Select the MGR_ID column. Click Add.


.

On the Create Masking Definition page, click the icon under the Format heading.


.

On the Define Column Mask page, select Random Numbers from the Format Entry list. Click Add.


.

Enter the following information:

Start value: 100000

End value: 999999

Click the icon in the Sample column to view sample data.


.

Sample data is displayed. You can click the icon again to view additional sample values. Click OK when you have finished viewing sample values.


.

On the Create Masking Definition page, click OK.


.

The Data Masking Definitions page is displayed showing the HR Employee Mask masking definition.
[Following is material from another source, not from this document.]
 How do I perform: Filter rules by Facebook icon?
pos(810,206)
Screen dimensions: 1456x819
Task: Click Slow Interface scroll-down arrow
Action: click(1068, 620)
Creating Masking Definitions: FIRST_NAME and LAST_NAME Columns

Creating Masking Formats for FIRST_NAME and LAST_NAME

Create the masking formats for the EMPLOYEES.FIRST_NAME and EMPLOYEES.LAST_NAME columns by using the HR_TEST.MASK_DATA table as the source of masking data. These steps illustrate how you would use a data table from a commercial data provider to mask confidential data such as names.

.

On the Data Masking Definitions page, click the Format Library link.

 

.

On the Format Library page, click Create.


.

On the Create Format page, enter the following information:

Name: Anglo-American First Name

Description: Masking format for first name

Select Table Column in the list and click Go.


.

On the Create Format page, enter the following information:

Table Name: hr_test.mask_data

Column Name: first_name

Click OK.


.

On the Create Format page, click OK.


.

A confirmation message is displayed on the Format Library page. Click Create.


.

On the Create Format page, enter the following information:

Name: Anglo-American Last Name

Description: Masking format for last name

Select Table Column in the list and click Go.


.

On the Create Format page, enter the following information:

Table Name: hr_test.mask_data

Column Name: last_name

Click OK.


.

On the Create Format page, click OK.


.

A confirmation message is displayed on the Format Library page.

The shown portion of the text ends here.